Masonicare is a not-for-profit "senior services provider." Per the Meriden (CT) Record-Journal:
A settlement agreement was reached today where Masonicare Health Center will pay the government almost $450,000 to resolve allegations the facility violated the False Claims Act, according to an announcement from U.S. States Attorney David B. Fein.

Fein explained the allegations against the senior-focused inpatient and outpatient health care facility involved improper billing to Medicare and Medicaid for injections of leuprolide acetate, or Lupron. The medication is used to treat prostate cancer in men and endometriosis and fibroids in women. The billing code for the female-related dosage has a higher reimbursement rate than the code for male-related doses, according to the statement.

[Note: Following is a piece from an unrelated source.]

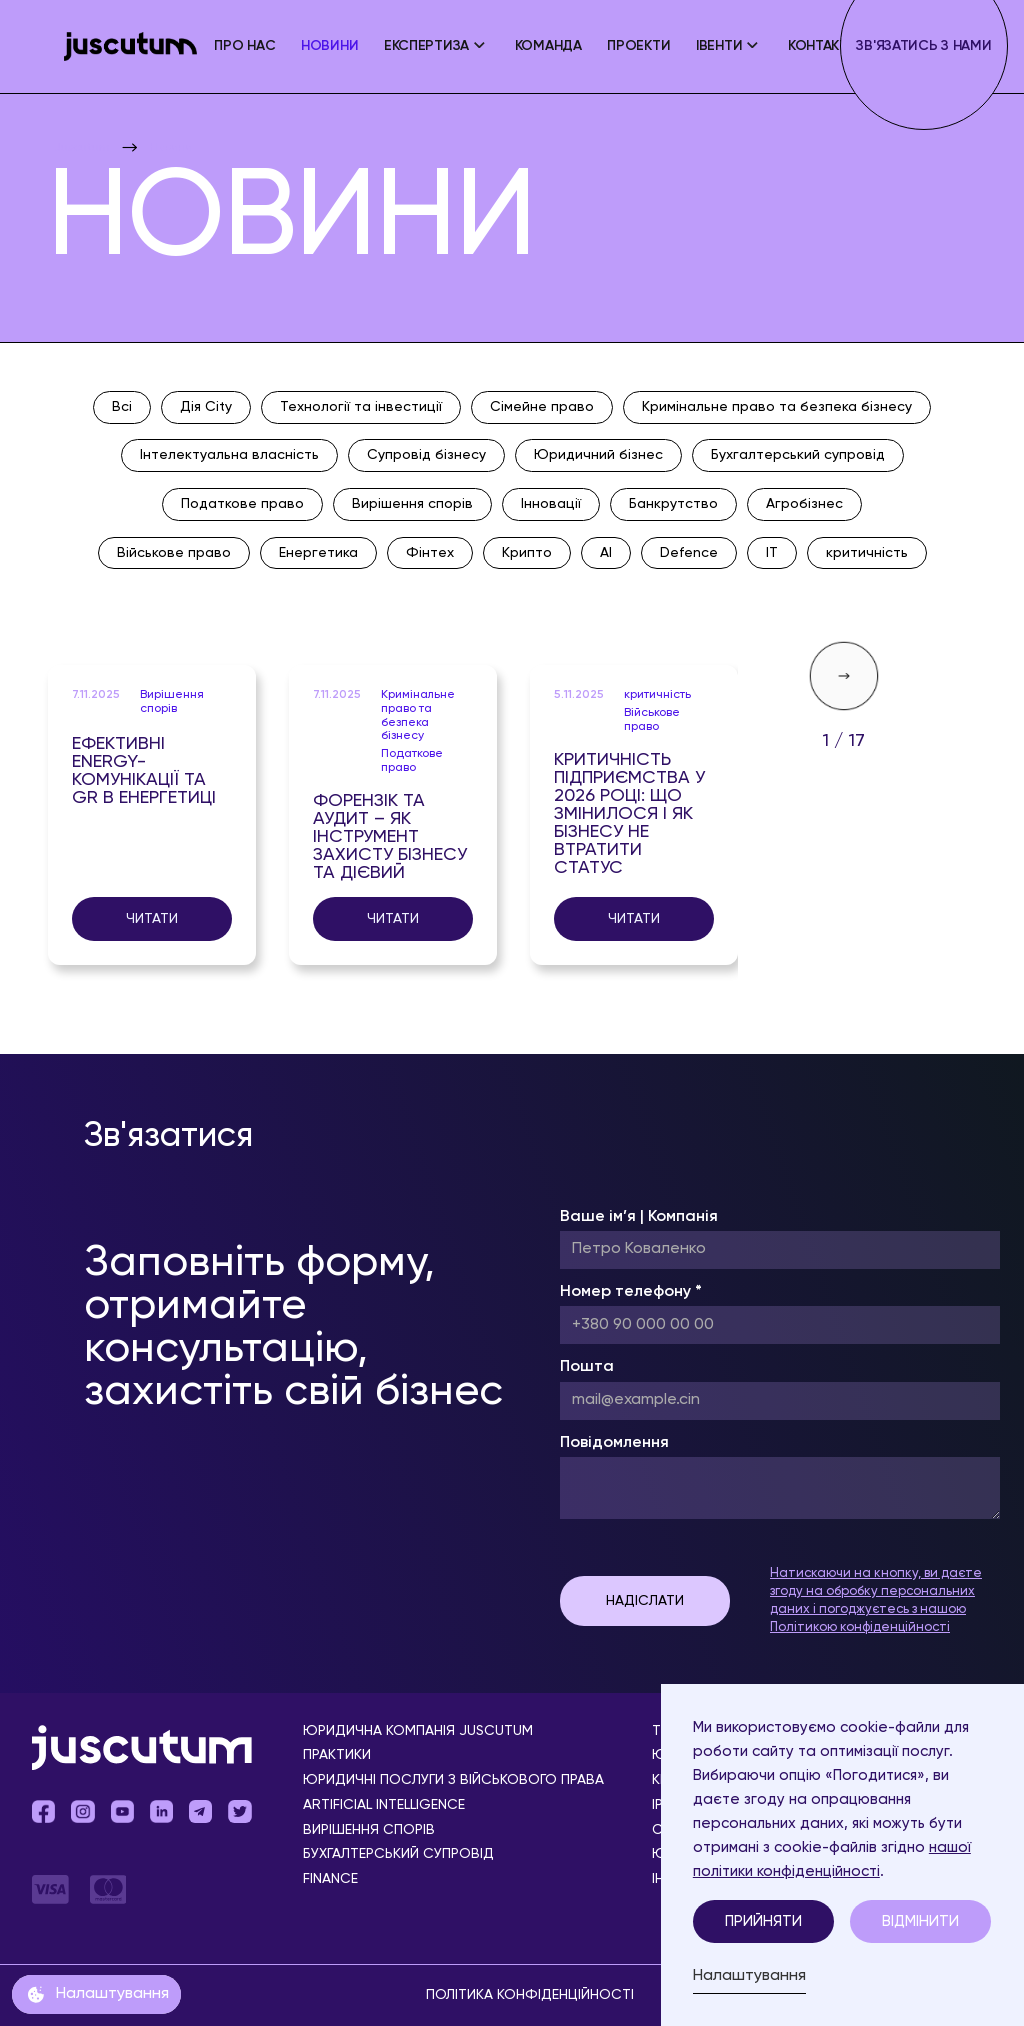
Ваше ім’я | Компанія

The government alleges that Masonicare regularly billed for the female-related code for male patients who were being treated for prostate cancer, so they received a substantially higher reimbursement than it should have received, according to the statement.

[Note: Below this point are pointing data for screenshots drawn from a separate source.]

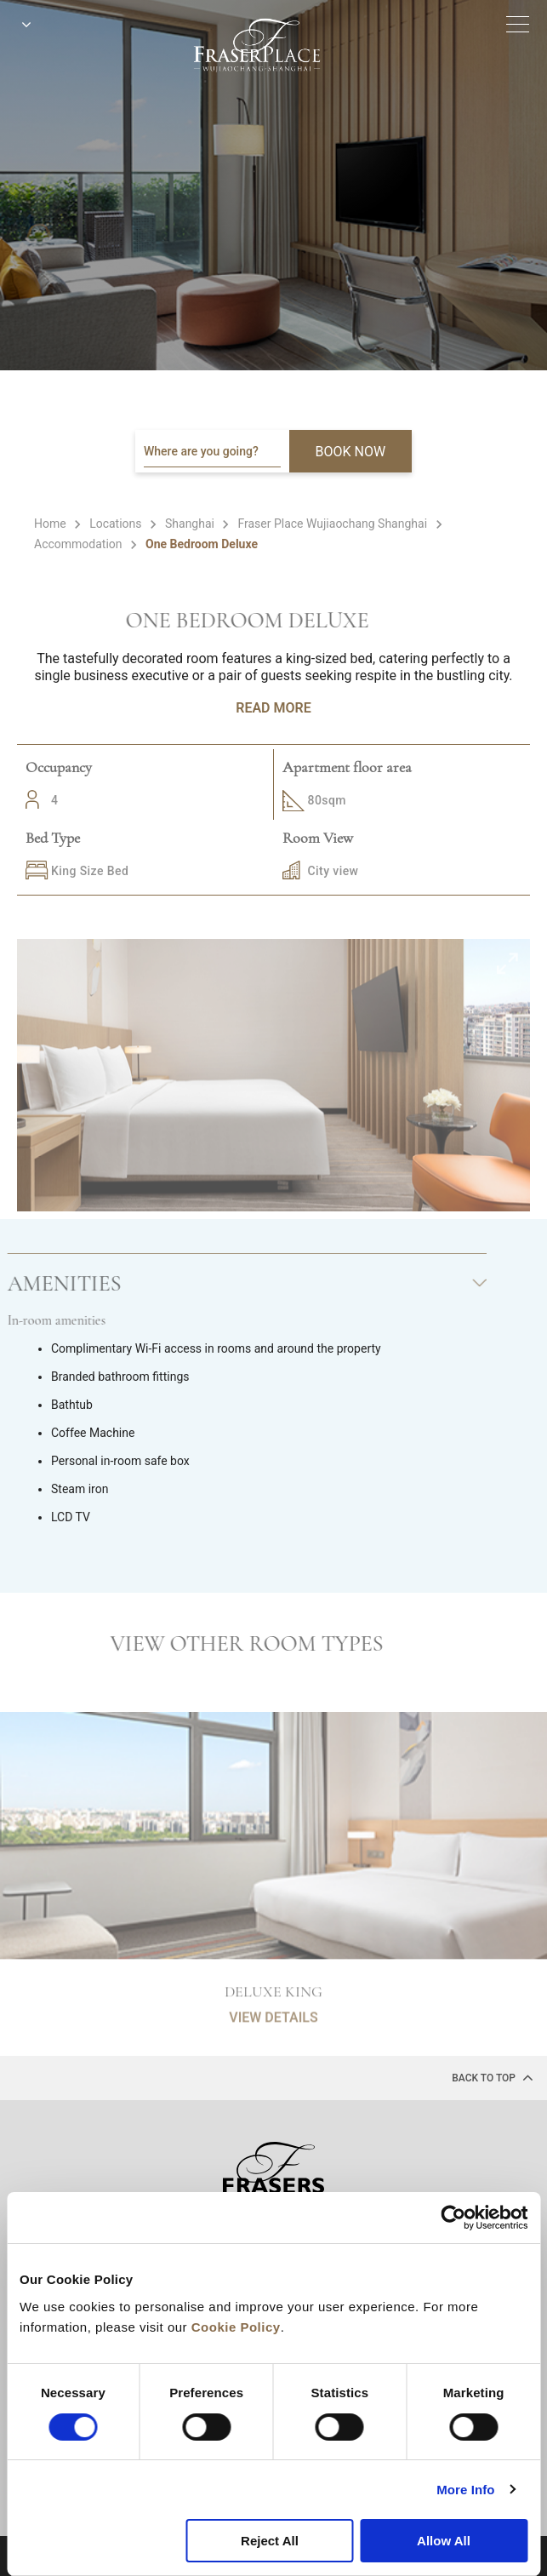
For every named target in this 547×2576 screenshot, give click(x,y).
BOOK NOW (351, 452)
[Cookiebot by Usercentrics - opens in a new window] (453, 2217)
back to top (492, 2077)
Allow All (443, 2540)
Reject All (270, 2540)
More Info (465, 2489)
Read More (273, 708)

Further, the government alleges that in 2009, the company realized it had improperly coded the Lupron injections services but never self-disclosed its improper bulling to the government or made any attempt to pay the money back to the Medicare and Medicaid programs, Fein said.

Summary

So in the last 10 days or so, we have seen legal settlements of charges of kickbacks by a pharmaceutical services provider, submitting inflated claims to the federal government made by a subsidiary of a private equity group which also owns a large hospital system and group of physicians' practices, billing fraud by an academic medical center, and false claims by a senior health care services provider. 

I begin to think that if we keep this blog going long enough, the parade of legal settlements will include the majority of US health care organizations.  Again, such legal settlements serve as markers of the scope of bad behavior by a wide variety of health care organizations, including some of the largest and/or most prestigious, but also including many organizations that work regionally or at the community level.  Bad behavior indicated by these settlements seems so prevalent that it must be an important reason for the chronic problems that afflict US health care, rising costs, diminishing access, and stagnant quality.  However, it still seems to be politically incorrect to discuss such mismanagement, malfeasance and/or corruption as important causes of US health care problems. 

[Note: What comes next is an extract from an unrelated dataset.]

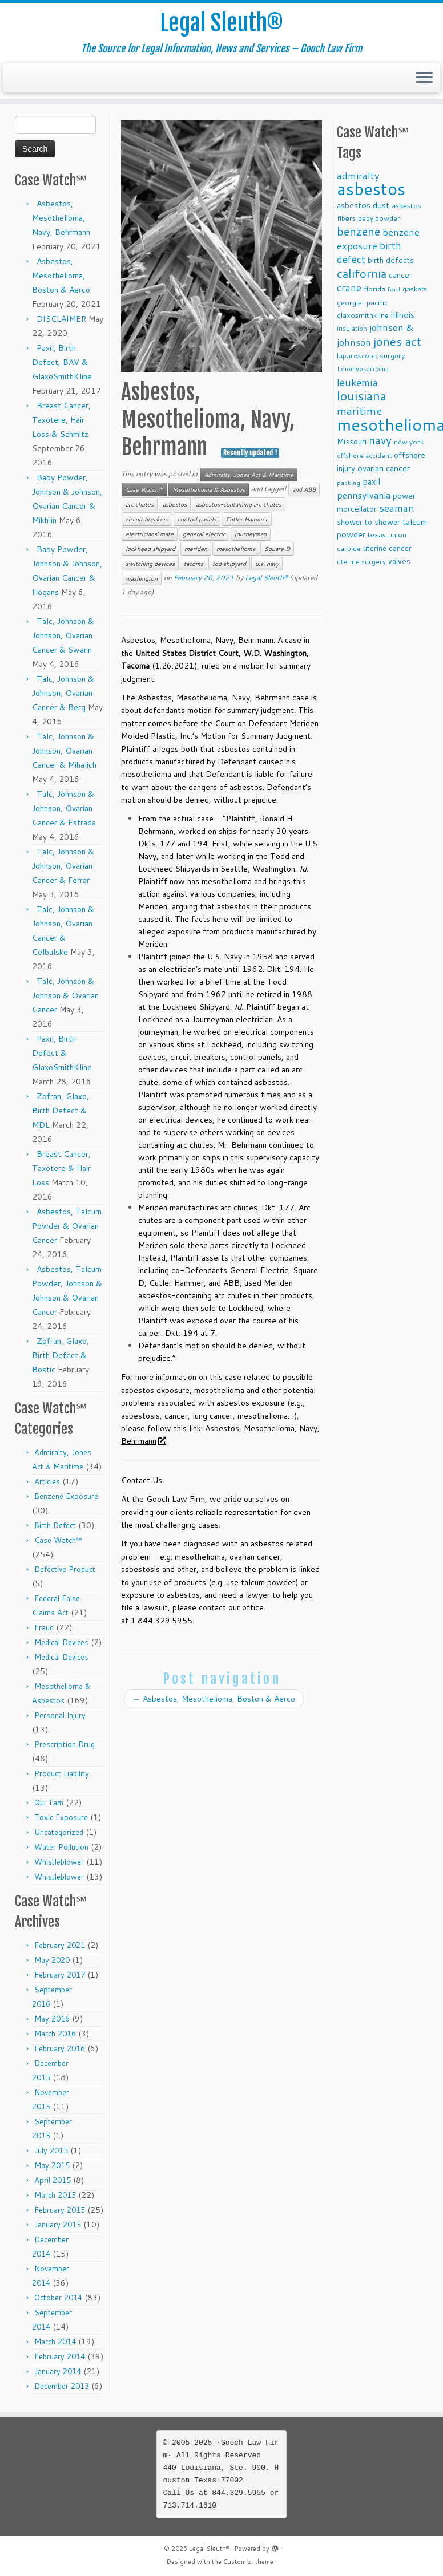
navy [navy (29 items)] (380, 440)
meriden (195, 549)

Although sometime in the past there may have been a general societal understanding that health care organizations ought to be held to the highest standards, and ought to be lead by people with the best character and of the best reputation, now one seldom hears an expression of shame when such organizations settle claims alleging fraud, over-billing, etc, etc, etc.

Like nearly all such cases we have previously reported, none of these cases seemed to involve any negative consequences for any persons who authorized, directed, or implemented the questionable acts.  While the fines involved may seem large to ordinary folk, they are not big enough to markedly affect the organizations involved.  So the parade of legal settlements has had little deterrent effect. 

Once again, I say: we will not deter unethical behavior by health care organizations until the people who authorize, direct or implement bad behavior fear some meaningfully negative consequences. Real health care reform needs to make health care leaders accountable.